Сказать, что боги, которым люди поклоняются, едины — значит признать, что совершенно все равно, кто перед глазами человека — существо, жаждущее крови, или Мученик, проливший за нас Кровь на кресте. Согласитесь, чтобы с этим смириться, нужно что-то в себе сломать. Но сделать это я не могу. Да и не хочу.

Это нельзя. Невозможно. И потому именно, что вера, вопреки Вашему утверждению, никогда не ленива. Она соединяет в себе молитву — и стремление преобразить мир. Стремление такой невероятной силы, что перед ним отступают и власть, и стихия.

Кто из наших соотечественников молился более многих? Сергий Радонежский? Серафим Саровский? Но первый своими руками построил монастырь; он вместе с князьями решал вопрос, быть ли Куликовской битве! А второй — вовсе не «просто-отшельник». Он жил в саровском бору с послушанием сторожа монастырского леса (за что чуть не был убит ворами), трудился, принимал тысячи страждущих людей…

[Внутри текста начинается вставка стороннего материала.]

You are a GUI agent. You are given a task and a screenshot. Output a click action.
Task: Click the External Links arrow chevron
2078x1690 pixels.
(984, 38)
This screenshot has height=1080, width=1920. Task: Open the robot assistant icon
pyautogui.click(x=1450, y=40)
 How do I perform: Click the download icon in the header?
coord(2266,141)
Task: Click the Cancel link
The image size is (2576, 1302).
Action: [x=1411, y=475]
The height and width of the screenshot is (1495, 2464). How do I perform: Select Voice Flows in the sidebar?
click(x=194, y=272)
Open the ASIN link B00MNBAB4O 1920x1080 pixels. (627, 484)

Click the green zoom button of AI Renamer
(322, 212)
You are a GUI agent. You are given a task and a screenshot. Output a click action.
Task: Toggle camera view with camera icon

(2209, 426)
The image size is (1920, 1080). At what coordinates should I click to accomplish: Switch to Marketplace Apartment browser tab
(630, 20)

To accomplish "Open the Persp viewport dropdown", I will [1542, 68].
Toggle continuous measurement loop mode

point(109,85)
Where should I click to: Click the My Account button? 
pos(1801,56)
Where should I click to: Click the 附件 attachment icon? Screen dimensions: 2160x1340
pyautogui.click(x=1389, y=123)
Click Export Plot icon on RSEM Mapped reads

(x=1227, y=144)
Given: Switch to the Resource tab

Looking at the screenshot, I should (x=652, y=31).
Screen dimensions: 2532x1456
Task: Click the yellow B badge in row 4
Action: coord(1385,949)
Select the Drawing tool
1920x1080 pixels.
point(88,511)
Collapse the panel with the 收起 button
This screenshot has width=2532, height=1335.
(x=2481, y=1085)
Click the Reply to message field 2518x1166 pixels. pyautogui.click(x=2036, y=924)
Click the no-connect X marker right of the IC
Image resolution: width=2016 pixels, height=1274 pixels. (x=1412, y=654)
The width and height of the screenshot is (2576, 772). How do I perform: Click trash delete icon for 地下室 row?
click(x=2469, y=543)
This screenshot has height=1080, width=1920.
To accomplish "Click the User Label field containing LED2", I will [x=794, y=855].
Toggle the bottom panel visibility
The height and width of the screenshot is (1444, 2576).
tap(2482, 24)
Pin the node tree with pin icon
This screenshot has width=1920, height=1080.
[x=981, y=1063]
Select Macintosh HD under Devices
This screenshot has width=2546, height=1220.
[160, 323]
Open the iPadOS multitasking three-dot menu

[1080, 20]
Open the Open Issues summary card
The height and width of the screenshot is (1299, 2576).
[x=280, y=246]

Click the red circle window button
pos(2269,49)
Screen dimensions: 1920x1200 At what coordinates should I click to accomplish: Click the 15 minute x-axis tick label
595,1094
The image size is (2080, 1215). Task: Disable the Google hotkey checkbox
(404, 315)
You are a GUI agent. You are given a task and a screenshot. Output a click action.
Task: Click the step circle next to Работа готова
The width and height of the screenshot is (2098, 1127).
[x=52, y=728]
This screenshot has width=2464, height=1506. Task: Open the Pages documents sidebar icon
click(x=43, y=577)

Если Вы реалистически посмотрите на верующих, то непременно обратите внимание: те, кто молится о несовершенном мире, обязательно пытаются этот мир изменить. И раздражать в религиозных людях может, скорее, что они слишком активны! Вот еще парадокс веры. Верующий — деятелен. Посмотрите: в наше время самые активные «герои» — это религиозные экстремисты всех мастей. Разве они не молятся? Молятся, еще как! Но то, каков плод их молитвы, лишь серьезнее заставляет задуматься: может ли быть так, что у нас с ними один Бог? Мой вывод — нет, не один и тот же. И я вновь обращаюсь ко Христу. Единственному Богу, кроме Которого иных — не знаю.

Владимир ГУРБОЛИКОВ

Материал опубликован в 4(27)-м номере «Фомы» 2005 г.